Imported: Subagent Structure

A subagent is typically a markdown file with frontmatter metadata:

---
name: agent-name
description: Description of when to use this subagent.
model: inherit # or fast, or specific model ID
readonly: false # true to restrict write permissions
---

You are an [expert in X].

When invoked:

1. [Step 1]
2. [Step 2]
3. [Step 3]

[Detailed instructions about expected behavior]

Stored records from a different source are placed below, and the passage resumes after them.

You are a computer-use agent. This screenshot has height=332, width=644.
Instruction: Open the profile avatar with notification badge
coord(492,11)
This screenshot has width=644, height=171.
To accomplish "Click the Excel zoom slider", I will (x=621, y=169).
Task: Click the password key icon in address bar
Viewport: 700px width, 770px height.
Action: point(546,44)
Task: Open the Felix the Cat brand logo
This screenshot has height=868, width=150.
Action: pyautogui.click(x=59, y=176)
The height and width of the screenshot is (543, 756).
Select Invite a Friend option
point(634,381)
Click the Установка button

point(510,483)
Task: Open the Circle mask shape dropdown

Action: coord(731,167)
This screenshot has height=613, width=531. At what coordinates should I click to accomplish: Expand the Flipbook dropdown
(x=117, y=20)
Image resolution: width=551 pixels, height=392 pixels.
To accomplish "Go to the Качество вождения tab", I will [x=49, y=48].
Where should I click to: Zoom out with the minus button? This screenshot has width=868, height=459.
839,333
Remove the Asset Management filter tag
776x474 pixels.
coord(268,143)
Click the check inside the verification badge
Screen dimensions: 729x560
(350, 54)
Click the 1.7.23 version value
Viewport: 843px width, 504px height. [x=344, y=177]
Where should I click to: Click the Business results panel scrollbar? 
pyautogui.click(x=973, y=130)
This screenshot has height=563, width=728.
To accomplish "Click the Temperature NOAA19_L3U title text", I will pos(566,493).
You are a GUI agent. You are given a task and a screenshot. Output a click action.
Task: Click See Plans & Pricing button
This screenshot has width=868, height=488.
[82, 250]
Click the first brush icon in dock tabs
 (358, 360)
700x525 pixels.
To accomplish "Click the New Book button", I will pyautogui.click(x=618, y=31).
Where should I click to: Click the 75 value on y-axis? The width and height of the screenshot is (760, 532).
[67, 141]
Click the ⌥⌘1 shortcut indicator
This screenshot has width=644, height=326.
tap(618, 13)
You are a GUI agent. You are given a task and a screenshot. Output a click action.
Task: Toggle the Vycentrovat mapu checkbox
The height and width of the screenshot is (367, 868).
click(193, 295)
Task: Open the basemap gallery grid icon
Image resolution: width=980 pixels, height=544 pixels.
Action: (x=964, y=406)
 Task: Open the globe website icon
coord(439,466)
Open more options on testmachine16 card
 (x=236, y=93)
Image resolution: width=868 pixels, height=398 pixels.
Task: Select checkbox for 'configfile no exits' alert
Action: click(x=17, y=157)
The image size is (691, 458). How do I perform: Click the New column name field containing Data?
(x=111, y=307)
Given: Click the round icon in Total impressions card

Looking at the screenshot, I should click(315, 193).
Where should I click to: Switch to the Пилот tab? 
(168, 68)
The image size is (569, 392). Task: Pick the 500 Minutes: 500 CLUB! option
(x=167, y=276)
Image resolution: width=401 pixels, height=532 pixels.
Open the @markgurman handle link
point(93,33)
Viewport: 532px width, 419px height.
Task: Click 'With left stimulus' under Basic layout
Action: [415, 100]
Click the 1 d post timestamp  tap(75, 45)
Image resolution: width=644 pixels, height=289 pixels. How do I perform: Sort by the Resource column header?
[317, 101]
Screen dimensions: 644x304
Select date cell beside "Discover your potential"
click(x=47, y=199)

Report [type of expected result]:

- [Output format]
- [Metrics or specific information]

Imported: Common Subagent Patterns

1. Verification Agent

Purpose: Independently validates that completed work actually works.

---
name: verifier
description: Validates completed work. Use after tasks are marked done.
model: fast
---

You are a skeptical validator.

When invoked:

1. Identify what was declared as complete
2. Verify the implementation exists and is functional
3. Execute tests or relevant verification steps
4. Look for edge cases that may have been missed

Be thorough. Report:

- What was verified and passed
- What is incomplete or broken
- Specific issues to address

2. Debugger

Purpose: Expert in root cause analysis.

---
name: debugger
description: Debugging specialist. Use when encountering errors or test failures.
---

You are a debugging expert.

When invoked:

1. Capture the error message and stack trace
2. Identify reproduction steps
3. Isolate the failure location
4. Implement minimal fix
5. Verify the solution works

For each issue, provide:

- Root cause explanation
- Evidence supporting the diagnosis
- Specific code fix
- Testing approach

3. Security Auditor

Purpose: Security expert auditing code.

---
name: security-auditor
description: Security specialist. Use for auth, payments, or sensitive data.
---

You are a security expert.

When invoked:

1. Identify security-sensitive code paths
2. Check for common vulnerabilities
3. Confirm secrets are not hardcoded
4. Review input validation

Report findings by severity:

- **Critical** (must fix before deploy)
- **High** (fix soon)
- **Medium** (address when possible)
- **Low** (suggestions)

4. Code Reviewer

Purpose: Code review with focus on quality.

---
name: code-reviewer
description: Code review specialist. Use when changes are ready for review.
---

You are a code review expert.

When invoked:

1. Analyze the code changes
2. Check readability, performance, patterns, error handling
3. Identify code smells and potential bugs
4. Suggest specific improvements

Report:
**✅ Approved / ⚠️ Approved with caveats / ❌ Changes needed**

**Issues Found:**

- **[Severity]** [Location]: [Issue]
  - Suggestion: [How to fix]

Imported: Quality Checklist

Before finalizing:

  • Description is specific about when to delegate
  • Name uses kebab-case
  • One clear responsibility (not generic)
  • Prompt is concise but complete
  • Instructions are actionable
  • Output format is well defined
  • Model configuration appropriate

Imported: Output Messages

When creating a subagent:

✅ Subagent created successfully!

📁 Location: .agent/subagents/[name].md
🎯 Purpose: [brief description]
🔧 How to invoke:
   - Automatic: Agent delegates when it detects [context]
   - Explicit: /[name] [instruction]

💡 Tip: Include keywords like "use proactively" to encourage delegation.